Data entries
- - - - - - -

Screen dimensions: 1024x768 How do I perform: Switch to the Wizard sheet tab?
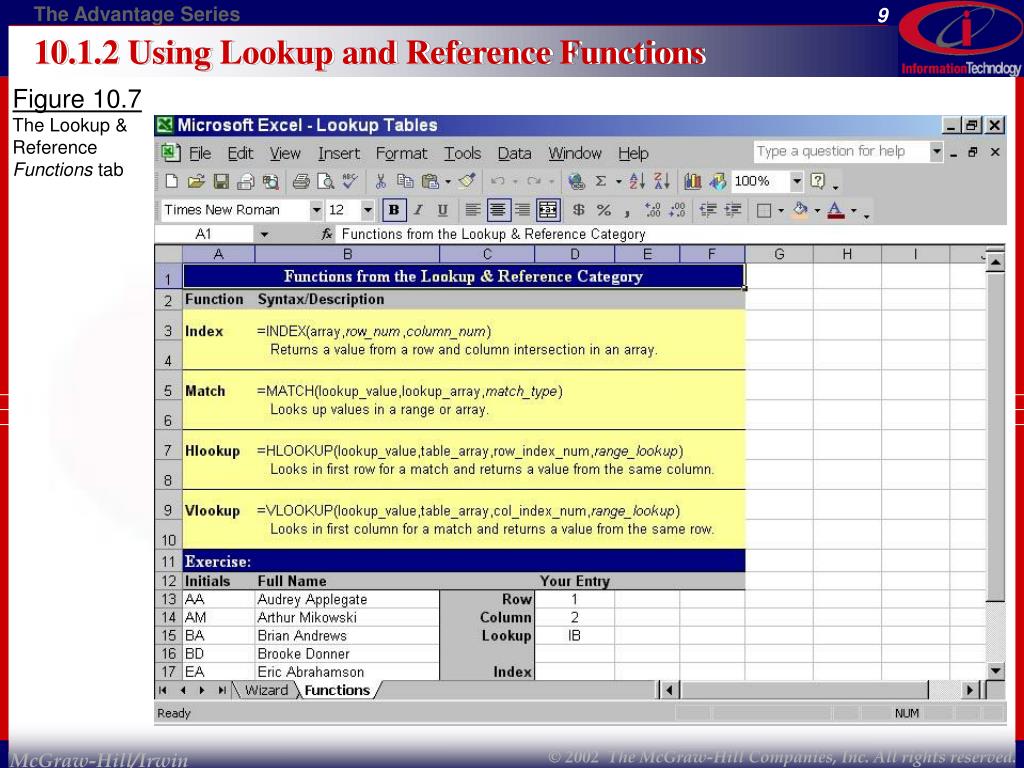tap(266, 690)
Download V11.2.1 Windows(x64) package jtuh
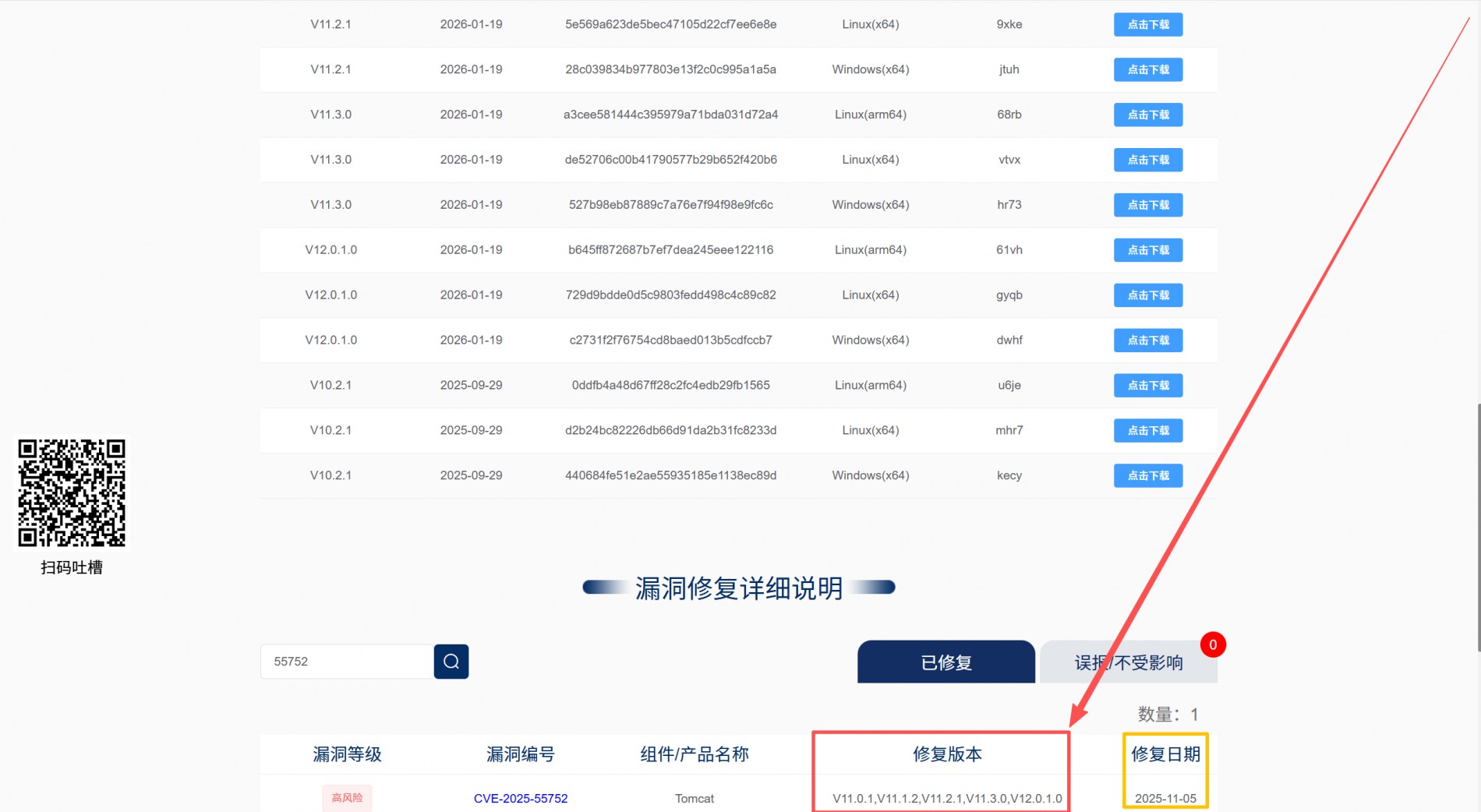The height and width of the screenshot is (812, 1481). [x=1147, y=70]
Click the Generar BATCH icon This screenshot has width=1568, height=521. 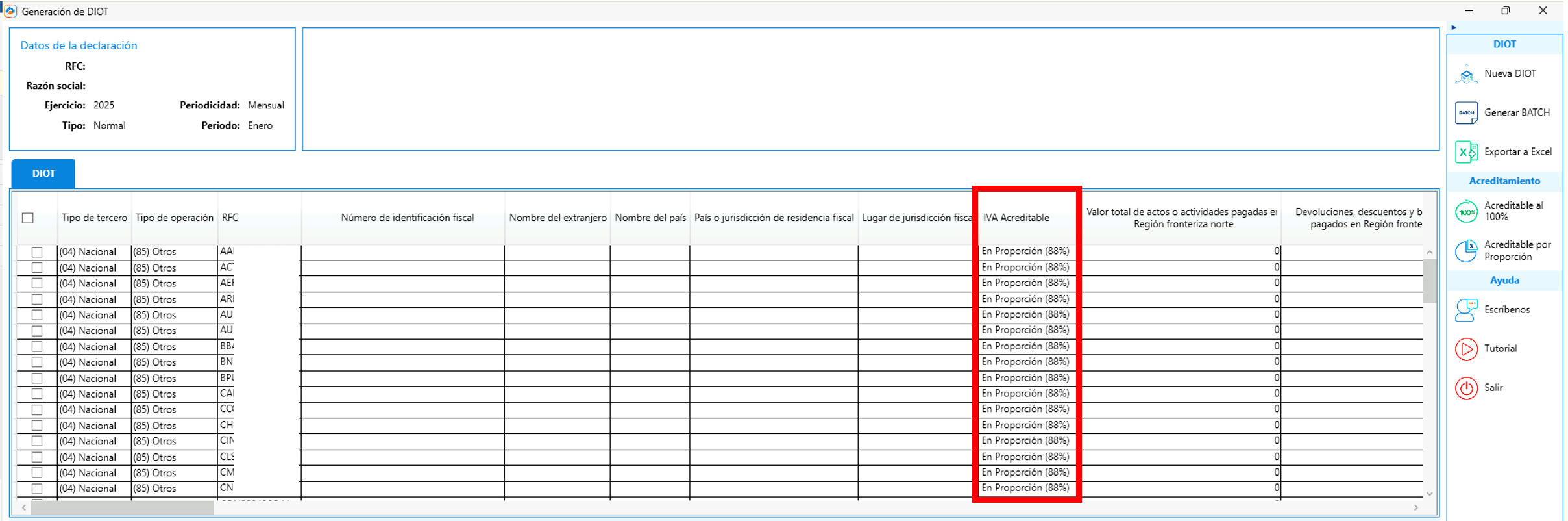[1466, 113]
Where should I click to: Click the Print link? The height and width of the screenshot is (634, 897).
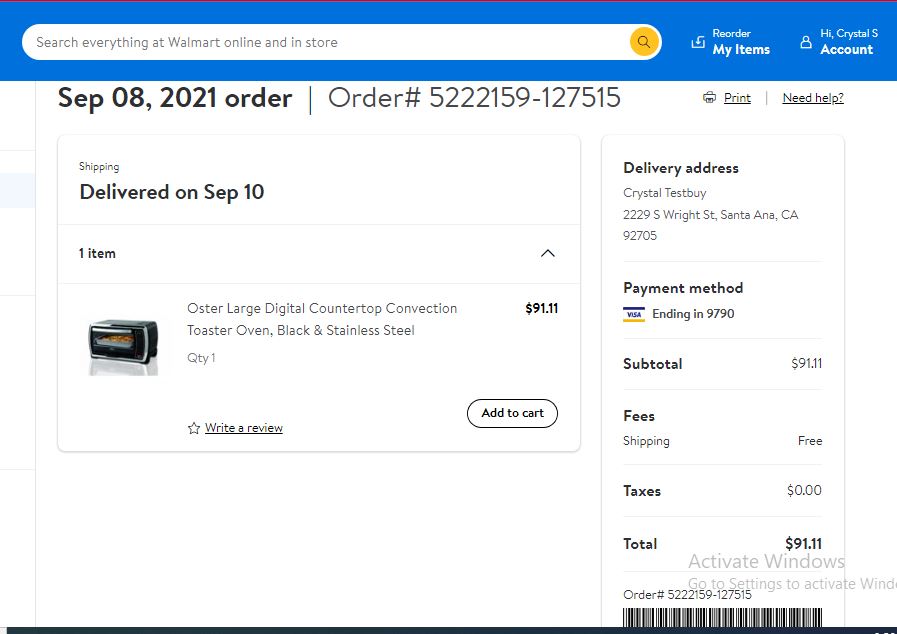pyautogui.click(x=737, y=98)
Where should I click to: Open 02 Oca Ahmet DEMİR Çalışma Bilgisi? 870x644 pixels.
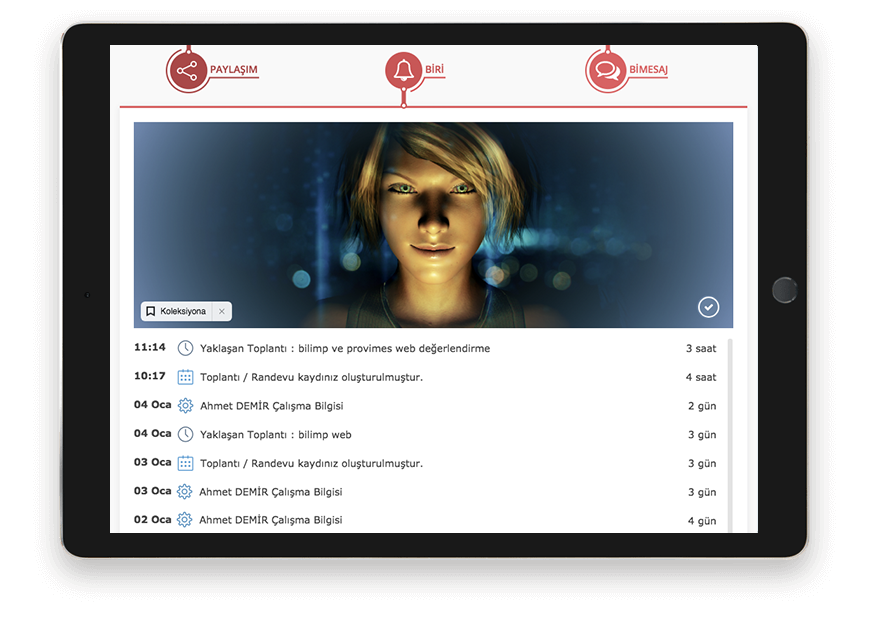(x=270, y=520)
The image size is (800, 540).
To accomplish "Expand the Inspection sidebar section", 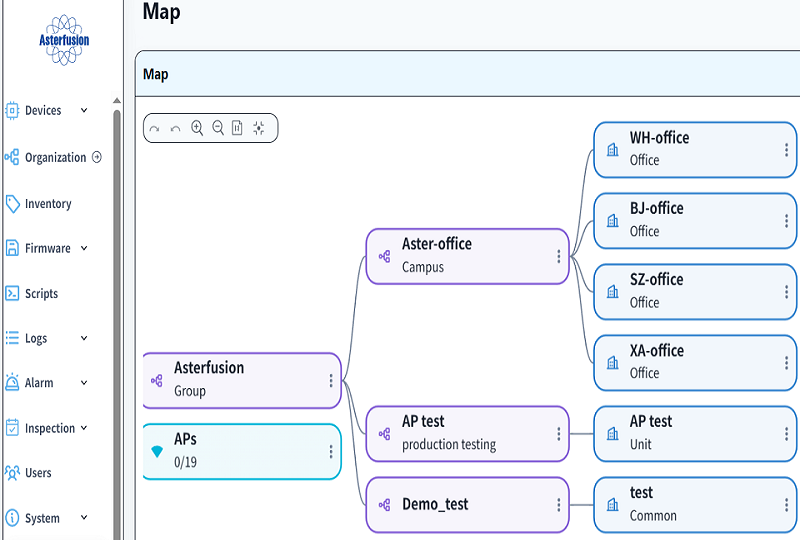I will pyautogui.click(x=84, y=428).
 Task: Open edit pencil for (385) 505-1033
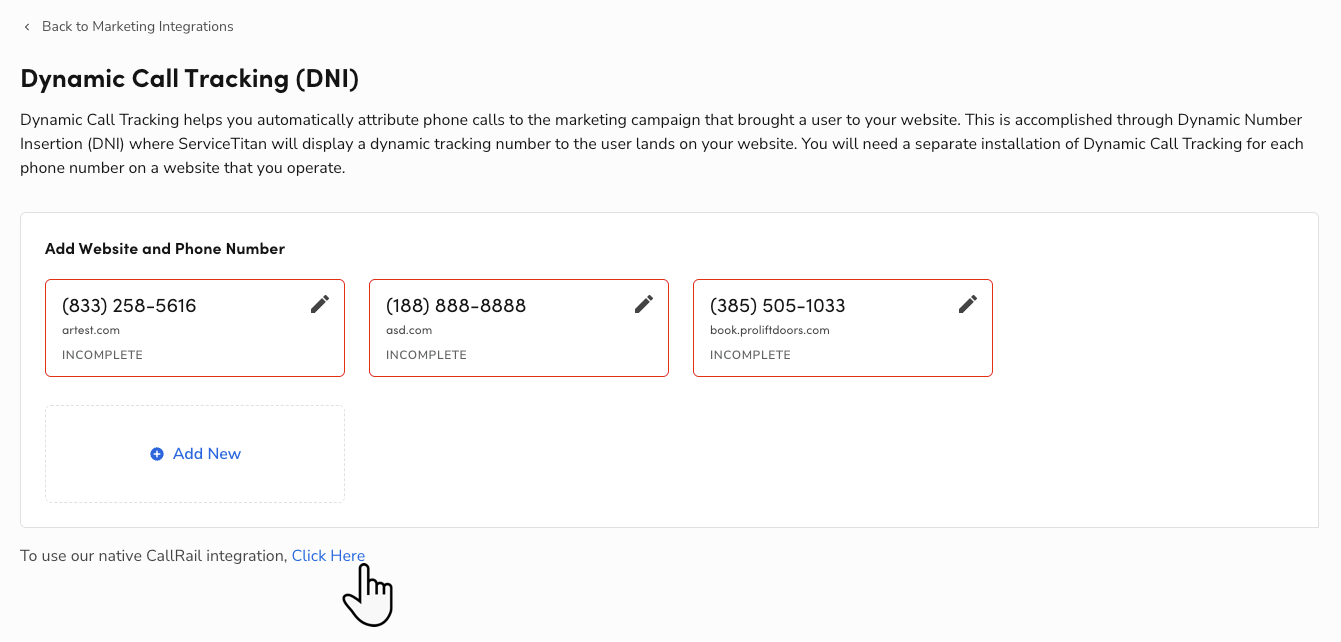pos(968,304)
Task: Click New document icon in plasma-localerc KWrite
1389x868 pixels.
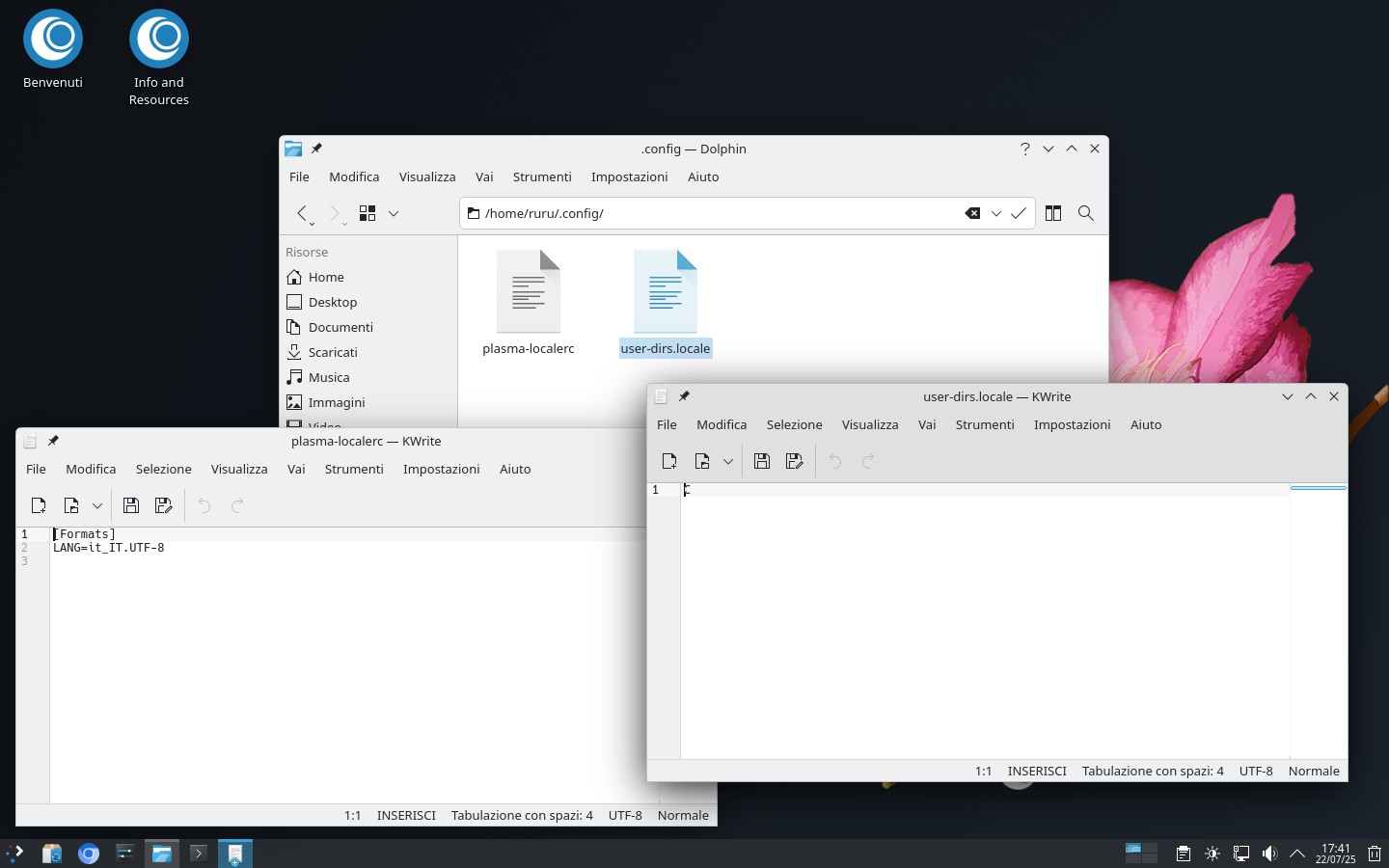Action: click(x=39, y=505)
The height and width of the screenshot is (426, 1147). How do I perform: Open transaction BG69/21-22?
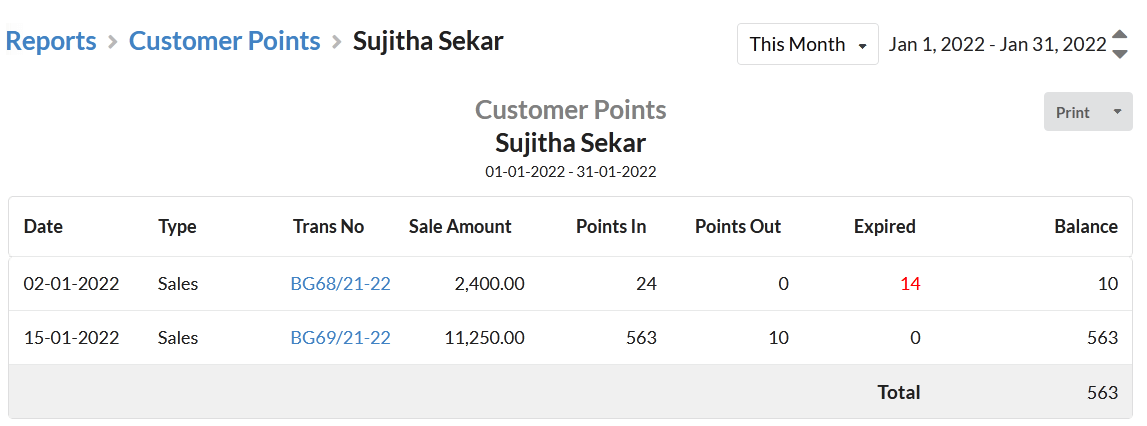[340, 337]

- - - - - - -

An exact copy is needed of every line from the line containing "Task: Open edit pencil for (385) 505-1033" to the last line of the records; pictures stay out of it.

◆ **Response for this exercise**
 Task: Open edit pencil for (385) 505-1033
pos(968,304)
Task: Click New document icon in plasma-localerc KWrite
1389x868 pixels.
Action: click(x=39, y=505)
The height and width of the screenshot is (426, 1147). How do I perform: Open transaction BG69/21-22?
[340, 337]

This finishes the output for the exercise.